ACTION ITEM –
Print out the entries from the line containing "The height and" through the last line, exactly, and print nothing else. Pictures are not copied.

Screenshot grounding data
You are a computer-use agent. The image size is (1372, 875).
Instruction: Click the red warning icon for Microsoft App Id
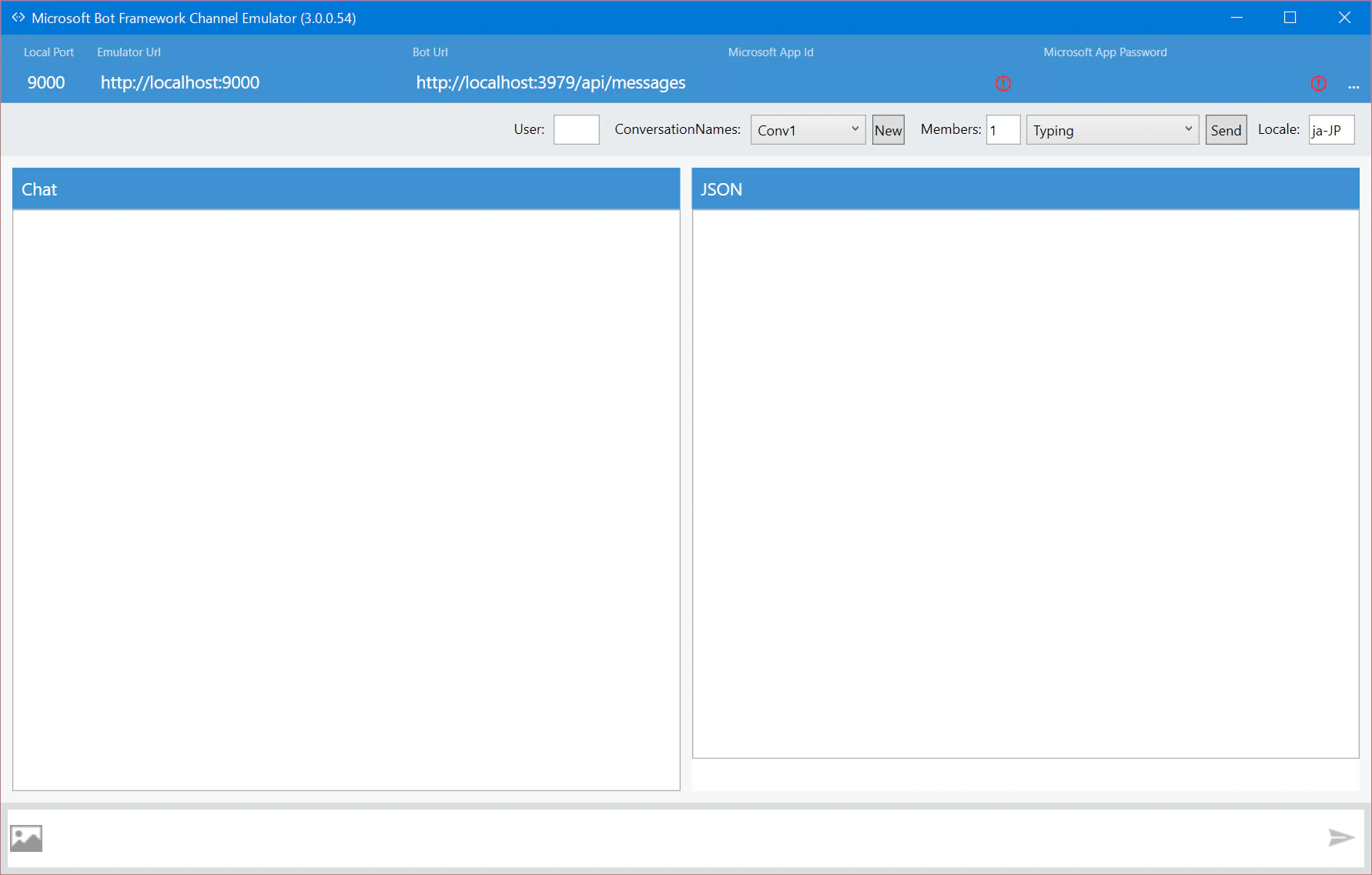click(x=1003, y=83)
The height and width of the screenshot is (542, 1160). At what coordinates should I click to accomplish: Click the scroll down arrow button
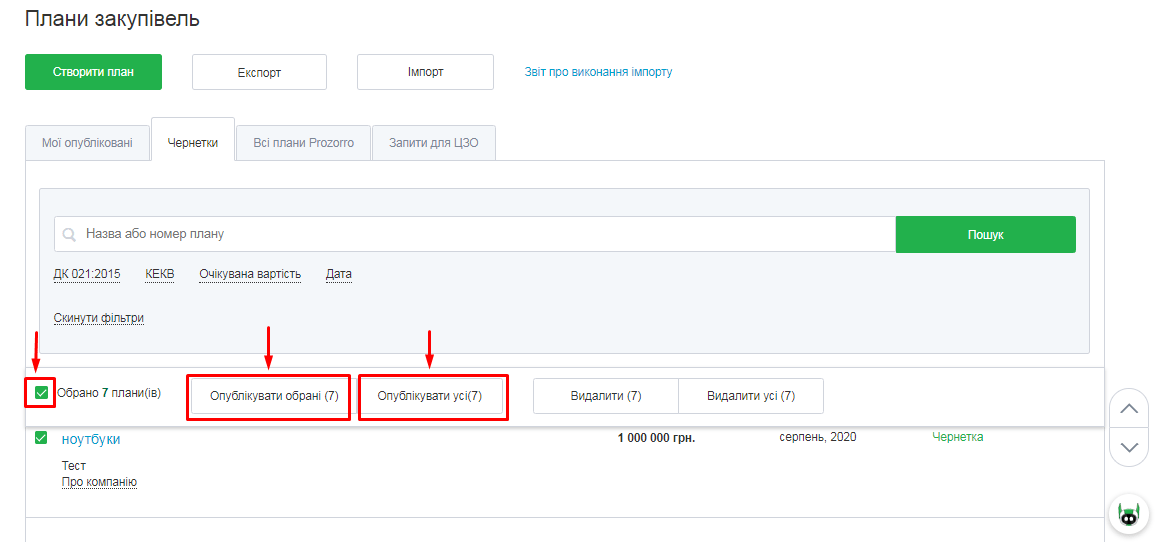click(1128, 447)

REPLY TO THE TASK –
The height and width of the screenshot is (542, 1160). At what coordinates should I click to accomplish: Click the scroll down arrow button
click(1128, 447)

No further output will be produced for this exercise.